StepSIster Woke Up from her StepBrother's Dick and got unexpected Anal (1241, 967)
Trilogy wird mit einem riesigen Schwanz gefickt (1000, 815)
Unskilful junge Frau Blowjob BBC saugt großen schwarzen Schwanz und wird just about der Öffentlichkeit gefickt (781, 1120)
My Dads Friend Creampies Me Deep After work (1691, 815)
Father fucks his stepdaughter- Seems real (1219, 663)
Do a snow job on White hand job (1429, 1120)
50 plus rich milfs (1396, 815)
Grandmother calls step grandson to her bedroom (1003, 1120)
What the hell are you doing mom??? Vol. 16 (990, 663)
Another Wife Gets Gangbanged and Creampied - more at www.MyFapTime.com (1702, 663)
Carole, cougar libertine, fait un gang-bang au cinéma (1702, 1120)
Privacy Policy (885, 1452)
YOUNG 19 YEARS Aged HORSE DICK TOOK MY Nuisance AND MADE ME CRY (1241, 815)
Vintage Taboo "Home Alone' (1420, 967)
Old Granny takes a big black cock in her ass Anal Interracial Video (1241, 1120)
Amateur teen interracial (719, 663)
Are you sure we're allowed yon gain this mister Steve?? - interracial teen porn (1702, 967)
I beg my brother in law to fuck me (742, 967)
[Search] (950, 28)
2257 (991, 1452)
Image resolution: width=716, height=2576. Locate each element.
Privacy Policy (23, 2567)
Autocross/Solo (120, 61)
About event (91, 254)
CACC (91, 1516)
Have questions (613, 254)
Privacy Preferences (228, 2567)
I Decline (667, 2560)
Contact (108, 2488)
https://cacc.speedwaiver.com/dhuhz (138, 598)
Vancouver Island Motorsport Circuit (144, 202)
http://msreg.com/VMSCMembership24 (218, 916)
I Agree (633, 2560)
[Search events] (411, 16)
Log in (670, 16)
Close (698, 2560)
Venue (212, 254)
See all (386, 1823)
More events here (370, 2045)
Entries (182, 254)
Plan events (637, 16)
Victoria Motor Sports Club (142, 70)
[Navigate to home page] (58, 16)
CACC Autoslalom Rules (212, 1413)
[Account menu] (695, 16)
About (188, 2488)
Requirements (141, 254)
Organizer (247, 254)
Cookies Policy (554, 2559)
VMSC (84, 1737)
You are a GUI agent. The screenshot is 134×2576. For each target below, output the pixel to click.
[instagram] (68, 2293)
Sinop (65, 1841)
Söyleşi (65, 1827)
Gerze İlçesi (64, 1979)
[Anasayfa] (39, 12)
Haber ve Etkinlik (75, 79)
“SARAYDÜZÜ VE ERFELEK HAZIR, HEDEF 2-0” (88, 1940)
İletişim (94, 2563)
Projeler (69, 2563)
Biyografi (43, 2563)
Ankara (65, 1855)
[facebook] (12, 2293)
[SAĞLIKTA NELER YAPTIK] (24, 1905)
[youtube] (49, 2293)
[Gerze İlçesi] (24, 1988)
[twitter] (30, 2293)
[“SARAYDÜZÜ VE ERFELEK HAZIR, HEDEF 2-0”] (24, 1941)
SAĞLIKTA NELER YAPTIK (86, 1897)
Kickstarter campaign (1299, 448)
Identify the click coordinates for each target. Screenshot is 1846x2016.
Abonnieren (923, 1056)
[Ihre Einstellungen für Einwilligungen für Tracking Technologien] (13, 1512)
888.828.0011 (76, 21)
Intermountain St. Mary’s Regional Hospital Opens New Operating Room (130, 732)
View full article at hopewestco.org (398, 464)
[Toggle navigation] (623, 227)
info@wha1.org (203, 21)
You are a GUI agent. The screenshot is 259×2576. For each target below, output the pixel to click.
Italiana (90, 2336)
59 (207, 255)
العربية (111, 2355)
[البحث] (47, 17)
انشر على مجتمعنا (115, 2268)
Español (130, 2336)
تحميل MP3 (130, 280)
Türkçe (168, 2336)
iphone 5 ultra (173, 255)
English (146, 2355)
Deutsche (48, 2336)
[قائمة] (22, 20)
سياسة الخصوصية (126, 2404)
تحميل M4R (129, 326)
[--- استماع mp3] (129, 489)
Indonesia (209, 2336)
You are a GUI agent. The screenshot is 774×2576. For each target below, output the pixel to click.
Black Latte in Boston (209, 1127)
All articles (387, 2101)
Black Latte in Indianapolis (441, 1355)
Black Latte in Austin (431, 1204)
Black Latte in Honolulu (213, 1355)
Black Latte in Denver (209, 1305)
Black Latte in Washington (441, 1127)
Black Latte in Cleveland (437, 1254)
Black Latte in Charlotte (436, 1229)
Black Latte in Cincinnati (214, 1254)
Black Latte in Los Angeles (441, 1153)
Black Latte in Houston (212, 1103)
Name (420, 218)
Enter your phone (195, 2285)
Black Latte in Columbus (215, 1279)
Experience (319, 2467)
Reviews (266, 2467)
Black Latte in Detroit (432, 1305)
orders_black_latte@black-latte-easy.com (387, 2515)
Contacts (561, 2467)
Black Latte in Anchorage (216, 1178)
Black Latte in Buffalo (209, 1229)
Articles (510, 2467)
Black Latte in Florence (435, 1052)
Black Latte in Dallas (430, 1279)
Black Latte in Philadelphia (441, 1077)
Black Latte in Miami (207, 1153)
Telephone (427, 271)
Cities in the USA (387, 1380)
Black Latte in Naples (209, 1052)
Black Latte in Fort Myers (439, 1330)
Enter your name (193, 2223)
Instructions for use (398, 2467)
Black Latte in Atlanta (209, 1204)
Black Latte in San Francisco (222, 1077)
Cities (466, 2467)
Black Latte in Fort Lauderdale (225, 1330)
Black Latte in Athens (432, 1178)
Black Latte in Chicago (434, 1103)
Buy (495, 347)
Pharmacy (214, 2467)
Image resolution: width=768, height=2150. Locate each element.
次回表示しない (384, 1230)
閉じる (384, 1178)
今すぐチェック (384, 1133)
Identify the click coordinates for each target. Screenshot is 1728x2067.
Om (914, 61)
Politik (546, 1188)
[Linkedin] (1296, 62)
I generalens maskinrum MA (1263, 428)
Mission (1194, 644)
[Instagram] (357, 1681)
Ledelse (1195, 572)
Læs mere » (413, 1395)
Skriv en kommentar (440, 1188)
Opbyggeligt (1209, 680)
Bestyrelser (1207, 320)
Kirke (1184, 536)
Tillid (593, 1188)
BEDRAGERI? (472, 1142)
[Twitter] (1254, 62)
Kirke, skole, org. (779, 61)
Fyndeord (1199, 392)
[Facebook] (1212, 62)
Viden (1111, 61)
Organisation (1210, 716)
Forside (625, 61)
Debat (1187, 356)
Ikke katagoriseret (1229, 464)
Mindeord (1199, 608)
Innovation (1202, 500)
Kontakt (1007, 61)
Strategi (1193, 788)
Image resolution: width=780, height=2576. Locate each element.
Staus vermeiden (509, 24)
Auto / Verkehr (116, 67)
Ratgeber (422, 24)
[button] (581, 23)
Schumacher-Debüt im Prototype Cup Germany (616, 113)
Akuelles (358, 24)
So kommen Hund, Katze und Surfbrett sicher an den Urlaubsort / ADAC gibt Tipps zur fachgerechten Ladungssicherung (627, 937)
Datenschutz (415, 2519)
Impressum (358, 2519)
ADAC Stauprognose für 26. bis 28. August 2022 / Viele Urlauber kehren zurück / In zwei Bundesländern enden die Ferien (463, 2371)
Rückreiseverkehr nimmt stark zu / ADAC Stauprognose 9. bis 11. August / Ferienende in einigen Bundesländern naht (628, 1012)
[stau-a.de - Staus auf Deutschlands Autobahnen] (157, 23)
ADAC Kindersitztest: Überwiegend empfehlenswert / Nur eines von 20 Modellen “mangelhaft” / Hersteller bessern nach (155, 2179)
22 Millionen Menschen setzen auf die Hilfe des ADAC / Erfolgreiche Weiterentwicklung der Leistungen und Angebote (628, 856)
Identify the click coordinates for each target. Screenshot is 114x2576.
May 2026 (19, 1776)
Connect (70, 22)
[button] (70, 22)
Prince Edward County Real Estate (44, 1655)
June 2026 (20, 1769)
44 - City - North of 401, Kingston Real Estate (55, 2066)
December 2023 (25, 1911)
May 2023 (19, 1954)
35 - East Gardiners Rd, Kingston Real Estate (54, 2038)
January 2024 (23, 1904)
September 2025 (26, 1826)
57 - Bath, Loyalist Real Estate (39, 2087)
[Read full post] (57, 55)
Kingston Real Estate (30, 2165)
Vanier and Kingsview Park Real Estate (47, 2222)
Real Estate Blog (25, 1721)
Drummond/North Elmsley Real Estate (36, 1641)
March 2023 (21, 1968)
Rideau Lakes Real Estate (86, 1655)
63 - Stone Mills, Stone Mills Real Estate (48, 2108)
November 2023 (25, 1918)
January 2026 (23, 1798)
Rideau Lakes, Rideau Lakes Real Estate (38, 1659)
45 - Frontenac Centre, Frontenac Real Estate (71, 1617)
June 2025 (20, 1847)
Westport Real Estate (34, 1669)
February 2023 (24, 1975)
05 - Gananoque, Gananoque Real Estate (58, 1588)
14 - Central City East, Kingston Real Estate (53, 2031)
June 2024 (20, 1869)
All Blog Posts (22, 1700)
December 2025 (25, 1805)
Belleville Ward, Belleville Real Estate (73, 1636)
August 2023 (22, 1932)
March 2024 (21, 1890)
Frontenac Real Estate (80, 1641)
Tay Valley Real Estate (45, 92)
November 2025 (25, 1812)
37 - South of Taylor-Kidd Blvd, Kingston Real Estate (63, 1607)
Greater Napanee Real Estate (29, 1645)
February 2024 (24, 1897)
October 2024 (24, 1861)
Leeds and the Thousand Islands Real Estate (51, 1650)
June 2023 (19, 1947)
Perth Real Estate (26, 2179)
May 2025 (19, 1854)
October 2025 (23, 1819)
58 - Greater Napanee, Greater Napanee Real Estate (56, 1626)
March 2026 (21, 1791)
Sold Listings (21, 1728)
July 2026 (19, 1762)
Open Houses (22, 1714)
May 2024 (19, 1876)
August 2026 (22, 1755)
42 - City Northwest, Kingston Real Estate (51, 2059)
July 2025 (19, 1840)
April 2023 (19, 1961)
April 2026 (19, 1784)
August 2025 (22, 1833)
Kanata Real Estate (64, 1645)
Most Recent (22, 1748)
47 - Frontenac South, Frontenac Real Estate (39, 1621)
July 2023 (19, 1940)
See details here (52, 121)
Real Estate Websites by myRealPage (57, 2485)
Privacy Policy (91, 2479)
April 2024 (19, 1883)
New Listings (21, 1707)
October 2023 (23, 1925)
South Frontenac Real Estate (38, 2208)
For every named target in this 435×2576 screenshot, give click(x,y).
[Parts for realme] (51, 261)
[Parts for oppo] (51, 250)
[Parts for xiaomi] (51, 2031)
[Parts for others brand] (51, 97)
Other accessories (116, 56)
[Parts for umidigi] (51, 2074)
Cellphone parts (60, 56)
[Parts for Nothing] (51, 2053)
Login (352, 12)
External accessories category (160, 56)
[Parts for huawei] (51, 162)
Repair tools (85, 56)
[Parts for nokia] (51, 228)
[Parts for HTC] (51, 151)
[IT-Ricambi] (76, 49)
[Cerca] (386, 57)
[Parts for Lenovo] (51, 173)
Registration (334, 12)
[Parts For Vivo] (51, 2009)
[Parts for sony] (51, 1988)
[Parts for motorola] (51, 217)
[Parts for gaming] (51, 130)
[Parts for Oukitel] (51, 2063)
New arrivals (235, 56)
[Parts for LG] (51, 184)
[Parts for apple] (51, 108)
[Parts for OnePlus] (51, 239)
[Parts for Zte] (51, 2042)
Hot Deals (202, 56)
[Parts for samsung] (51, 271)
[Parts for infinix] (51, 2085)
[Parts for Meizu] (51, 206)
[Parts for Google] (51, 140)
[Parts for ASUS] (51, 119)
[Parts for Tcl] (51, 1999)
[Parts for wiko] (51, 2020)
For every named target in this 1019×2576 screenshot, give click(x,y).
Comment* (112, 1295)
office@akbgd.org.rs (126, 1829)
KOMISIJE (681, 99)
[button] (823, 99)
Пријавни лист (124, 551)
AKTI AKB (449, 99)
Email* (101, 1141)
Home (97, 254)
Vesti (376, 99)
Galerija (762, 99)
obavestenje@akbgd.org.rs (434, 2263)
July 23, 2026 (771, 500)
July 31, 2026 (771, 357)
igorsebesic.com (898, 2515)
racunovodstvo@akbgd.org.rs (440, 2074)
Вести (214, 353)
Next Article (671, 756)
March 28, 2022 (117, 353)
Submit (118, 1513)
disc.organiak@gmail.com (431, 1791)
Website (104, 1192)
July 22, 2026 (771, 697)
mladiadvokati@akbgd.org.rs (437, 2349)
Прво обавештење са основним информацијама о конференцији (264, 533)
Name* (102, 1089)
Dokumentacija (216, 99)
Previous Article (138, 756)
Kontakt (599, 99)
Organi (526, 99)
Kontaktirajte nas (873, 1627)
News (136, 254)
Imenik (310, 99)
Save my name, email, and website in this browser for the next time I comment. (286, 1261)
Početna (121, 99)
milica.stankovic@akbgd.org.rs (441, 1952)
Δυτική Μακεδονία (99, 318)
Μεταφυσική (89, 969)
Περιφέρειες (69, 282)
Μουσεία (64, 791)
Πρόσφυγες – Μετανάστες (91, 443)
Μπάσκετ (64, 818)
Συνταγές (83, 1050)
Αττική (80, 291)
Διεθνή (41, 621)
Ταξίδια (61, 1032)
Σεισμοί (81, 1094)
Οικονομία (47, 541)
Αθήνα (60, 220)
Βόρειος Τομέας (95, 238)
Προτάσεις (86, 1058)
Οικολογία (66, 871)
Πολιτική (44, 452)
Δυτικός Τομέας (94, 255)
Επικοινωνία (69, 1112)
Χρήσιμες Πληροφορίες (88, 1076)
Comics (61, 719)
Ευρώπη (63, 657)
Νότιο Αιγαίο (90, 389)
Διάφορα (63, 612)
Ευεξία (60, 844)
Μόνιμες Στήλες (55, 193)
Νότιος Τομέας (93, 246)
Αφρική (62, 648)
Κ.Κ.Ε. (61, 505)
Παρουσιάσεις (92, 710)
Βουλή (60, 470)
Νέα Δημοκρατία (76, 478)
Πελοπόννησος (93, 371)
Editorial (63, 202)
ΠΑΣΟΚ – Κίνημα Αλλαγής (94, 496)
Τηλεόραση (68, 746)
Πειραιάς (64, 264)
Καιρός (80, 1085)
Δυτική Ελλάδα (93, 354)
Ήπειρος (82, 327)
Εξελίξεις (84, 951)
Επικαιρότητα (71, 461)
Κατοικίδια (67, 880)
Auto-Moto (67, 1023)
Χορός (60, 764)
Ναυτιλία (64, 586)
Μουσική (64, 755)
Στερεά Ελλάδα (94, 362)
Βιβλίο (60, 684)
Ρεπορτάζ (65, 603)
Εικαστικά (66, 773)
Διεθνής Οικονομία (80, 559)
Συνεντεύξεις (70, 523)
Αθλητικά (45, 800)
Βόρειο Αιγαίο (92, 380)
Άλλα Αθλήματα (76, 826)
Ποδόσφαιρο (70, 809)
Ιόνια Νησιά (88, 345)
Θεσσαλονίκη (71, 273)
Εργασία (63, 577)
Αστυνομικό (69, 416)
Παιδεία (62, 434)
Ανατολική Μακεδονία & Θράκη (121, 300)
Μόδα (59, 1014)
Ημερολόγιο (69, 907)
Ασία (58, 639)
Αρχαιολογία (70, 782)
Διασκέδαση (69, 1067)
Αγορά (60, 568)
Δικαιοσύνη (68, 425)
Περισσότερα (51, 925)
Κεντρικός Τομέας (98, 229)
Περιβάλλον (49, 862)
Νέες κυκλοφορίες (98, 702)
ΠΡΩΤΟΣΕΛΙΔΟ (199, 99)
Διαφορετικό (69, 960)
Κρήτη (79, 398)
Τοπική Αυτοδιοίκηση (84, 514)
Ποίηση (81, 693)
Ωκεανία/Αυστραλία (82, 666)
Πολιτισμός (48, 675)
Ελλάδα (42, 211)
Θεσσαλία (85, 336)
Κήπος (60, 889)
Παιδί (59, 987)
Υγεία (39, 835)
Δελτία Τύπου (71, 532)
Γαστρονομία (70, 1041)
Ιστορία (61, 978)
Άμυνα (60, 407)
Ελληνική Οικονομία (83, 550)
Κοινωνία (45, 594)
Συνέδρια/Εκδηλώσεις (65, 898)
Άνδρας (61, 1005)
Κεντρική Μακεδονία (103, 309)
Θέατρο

=-=-=-=-=

Reproduce the entries above exactly, but only the lines between the line holding "Black Latte in Chicago (434, 1103)" and the line holding "Opbyggeligt (1209, 680)", inclusive.

* _Solution for this exercise_
Black Latte in Chicago (434, 1103)
Buy (495, 347)
Pharmacy (214, 2467)
Image resolution: width=768, height=2150. Locate each element.
次回表示しない (384, 1230)
閉じる (384, 1178)
今すぐチェック (384, 1133)
Identify the click coordinates for each target. Screenshot is 1728x2067.
Om (914, 61)
Politik (546, 1188)
[Linkedin] (1296, 62)
I generalens maskinrum MA (1263, 428)
Mission (1194, 644)
[Instagram] (357, 1681)
Ledelse (1195, 572)
Læs mere » (413, 1395)
Skriv en kommentar (440, 1188)
Opbyggeligt (1209, 680)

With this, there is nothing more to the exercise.